Write the next part of the passage below on China, the Middle East, and the United States, starting right after its final sentence.

> Selected passage
★ ★ ★ ★ ★

If the January visit of King Abdullah to Beijing opened a new era in Sino-Saudi relations, as Chinese leader Hu Jintao claimed at the time, then the April 22-24 visit of President Hu to Riyadh appears to have solidified the relationship. (Photo: SPA)On the popular level, China carries little of the baggage that the United States does in the Middle East. Local publics (and their governments) conveniently elide China's rigorous atheism and its ongoing battle with Muslim Uighur separatists in the Western provinces, and they see a country that manufactures affordable goods and communicates respect. The Chinese public seems to see the Middle East as a place wracked by conflict, one that is strategically important, but that poses no challenge to China. Chinese officials seek to develop a kind of "positive multipolarity" that enables China to be the friend of all and the enemy of none. The task is made easier by the fact that China's relationship with the Middle East is one of calculation rather than emotion; for Western powers, there is often quite a bit of both.

This volume explores the complex interrelationships between China, the Middle East, and the United States -- what we call the "Vital Triangle." There is surely much to be gained from continuing what we would see as two-dimensional work -- China and the United States, The United States and the Middle East, and China and the Middle East. Such scholarship has a long history, and it no doubt has a long future. But it is the three-dimensional equation -- which seeks to understand the effects of the Chinese-Middle Eastern relationships on the U.S., the U.S. Middle Eastern relationship on China, and the Sino-American relationship on the Middle East -- that draws our attention. It is this approach that captures the true dynamics of change in world affairs and the spiraling up and spiraling down of national interests. Central to our understanding is a belief that if any one of the three sides of this triangular relationship is unhappy, it has the power to make the other two unhappy as well. The stakes and the intimacy of the interrelationship highlight not only the importance of reaching accommodation, but also the potential payoff of agreement on common purpose.

★ ★ ★ ★ ★

> Dataset extract

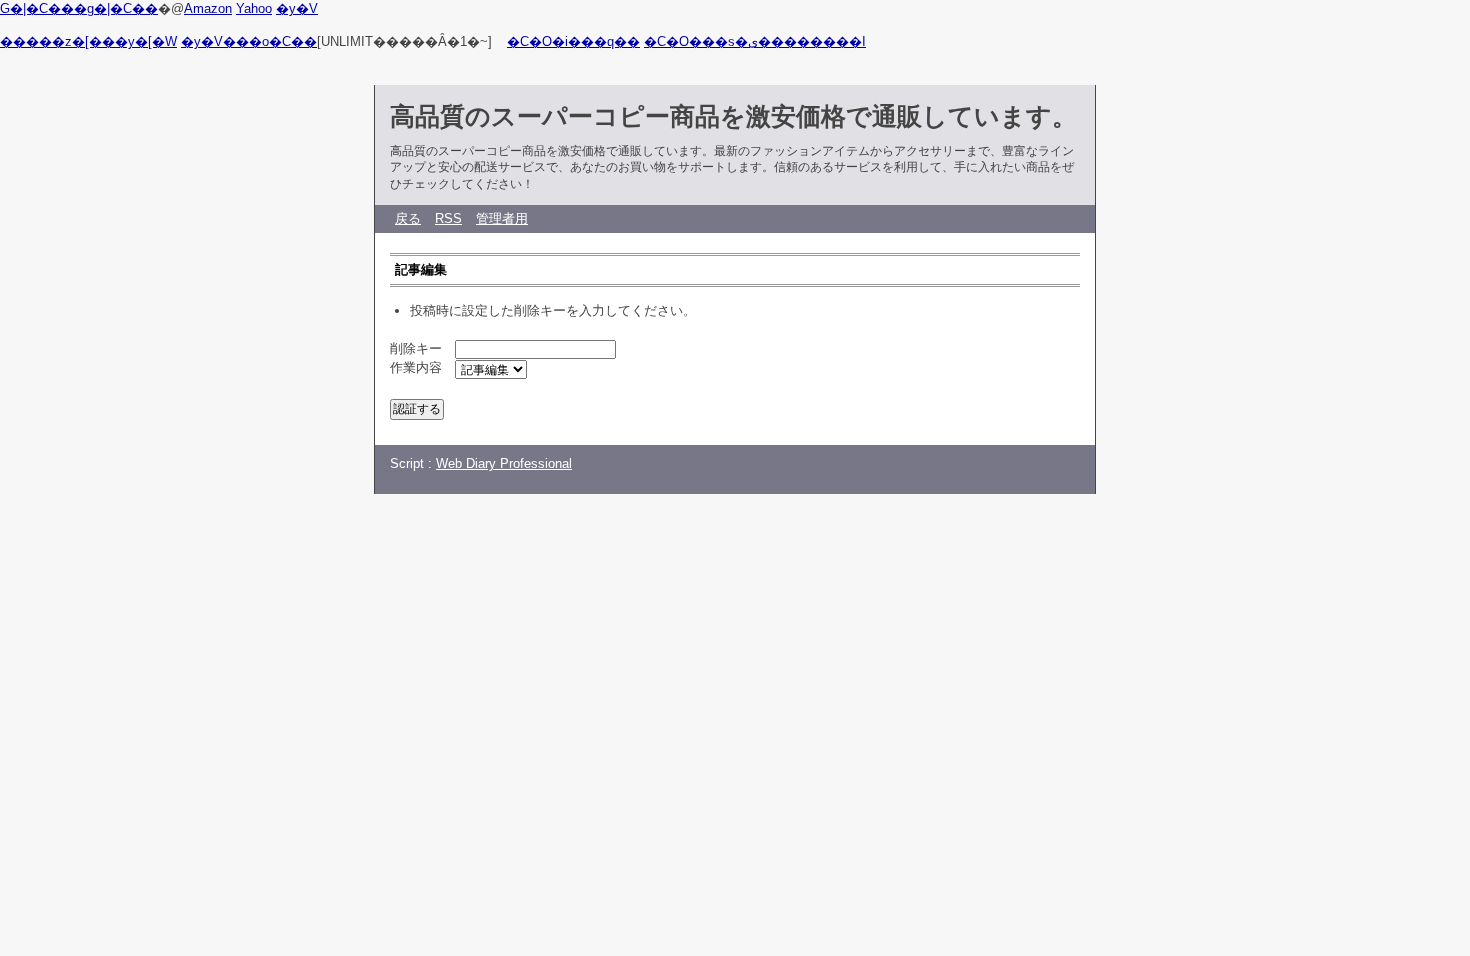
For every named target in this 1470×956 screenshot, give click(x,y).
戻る (408, 218)
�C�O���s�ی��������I (755, 41)
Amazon (208, 8)
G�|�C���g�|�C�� (79, 8)
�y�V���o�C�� (249, 41)
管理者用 (502, 218)
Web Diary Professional (504, 463)
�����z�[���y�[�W (88, 41)
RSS (448, 218)
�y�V (297, 8)
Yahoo (254, 8)
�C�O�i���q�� (573, 41)
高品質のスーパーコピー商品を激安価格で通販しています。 (733, 116)
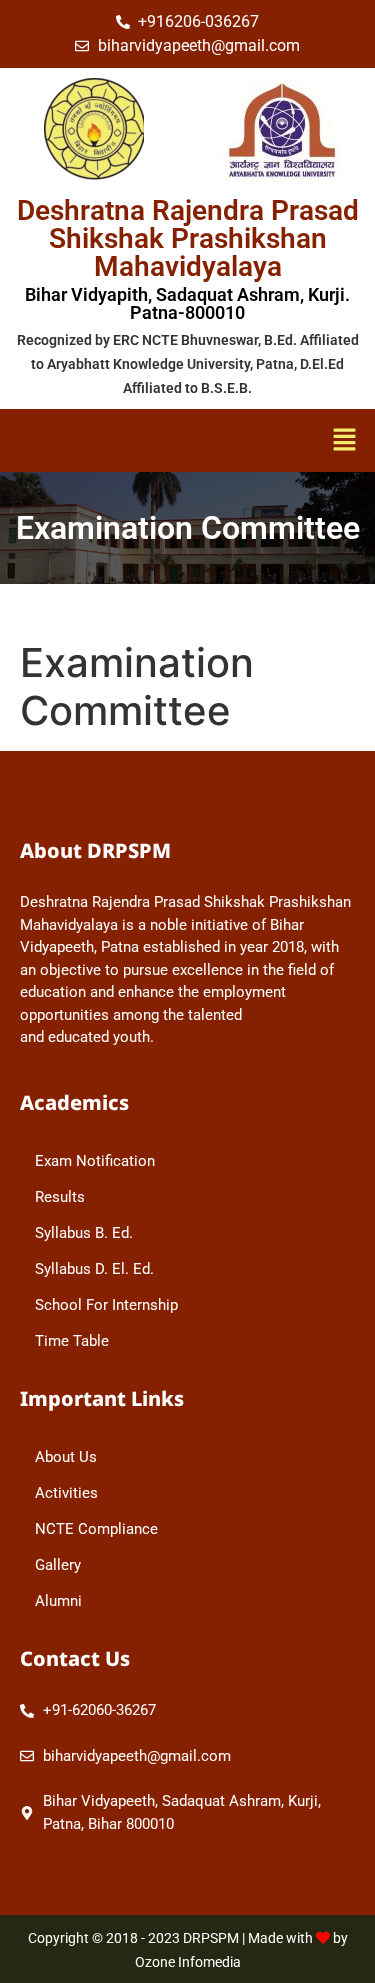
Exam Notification (95, 1161)
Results (60, 1197)
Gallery (58, 1565)
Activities (66, 1493)
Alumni (58, 1601)
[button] (287, 440)
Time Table (72, 1341)
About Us (66, 1457)
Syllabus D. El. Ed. (94, 1269)
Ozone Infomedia (188, 1962)
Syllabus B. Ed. (84, 1233)
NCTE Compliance (96, 1529)
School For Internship (106, 1305)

★ ★ ★ ★ ★

> The response
The binding cord in the triangular relationships between China, the Middle East, and the United States is energy. Energy led the United States to the Middle East in the 1930s, it leads China to the region today, and over the last 75 years, it has led the Gulf from abject poverty to prosperity. The United States consumes approximately 25 percent of the world's oil production; China in 2005 consumed about 7 percent of global oil production, though that was projected to double to 14 percent by 2015. China's booming economy accounted for approximately 50 percent of the annual growth in world oil consumption in 2006 and 43 percent of that growth in 2007. Although conservation efforts are afoot in both countries, each will remain highly reliant on petroleum products to support their economies long into the future.

In the global hunt for oil, the United States had a huge head start. The U.S. government has been intimately involved in developing the oil industry in the Middle East since the 1930s, as U.S. companies (and their British counterparts) carried out the initial prospecting in the barren lands of the Arabian Peninsula. Beginning in 1933, a consortium of U.S. oil companies (starting with Standard Oil of California, which became Chevron, and coming to include the precursors to Exxon, Texaco, and others) established the Arabian-American Oil Company, or Aramco. The company was a joint Saudi-American venture until the Saudi side acquired a 100 percent stake in the company in the 1980s. In it’s almost half century of binational ownership, Aramco created a park-like campus in Dhahran that not only made Americans feel at home, but also made Saudi managers feel like they were in the United States. As Saudis came to play increasingly large roles in management, they did so largely on American terms. National oil companies arose throughout the Middle East in the 1950s and 1960s, and local states took over their operations, yet these companies in many ways remained American operations, even when they ceased to be U.S.-owned. The structure was American, the working language was English, and, most important, the ethos of the institution resonated with U.S. values.

For many decades, the Western orientation made immense sense, because the major consuming countries were Western as well. Even growth in Japanese and Korean consumption proceeded smoothly under a Western model, so great were the impacts of the U.S. postwar occupations on each country. When China became a net importer of oil in 1993, when its Middle Eastern imports quickly skyrocketed, the existing business model seemed less adequate. China had its own needs, its own interests, and its own ways of doing things, and they did not always fit with the commercial model that had emerged under Western tutelage.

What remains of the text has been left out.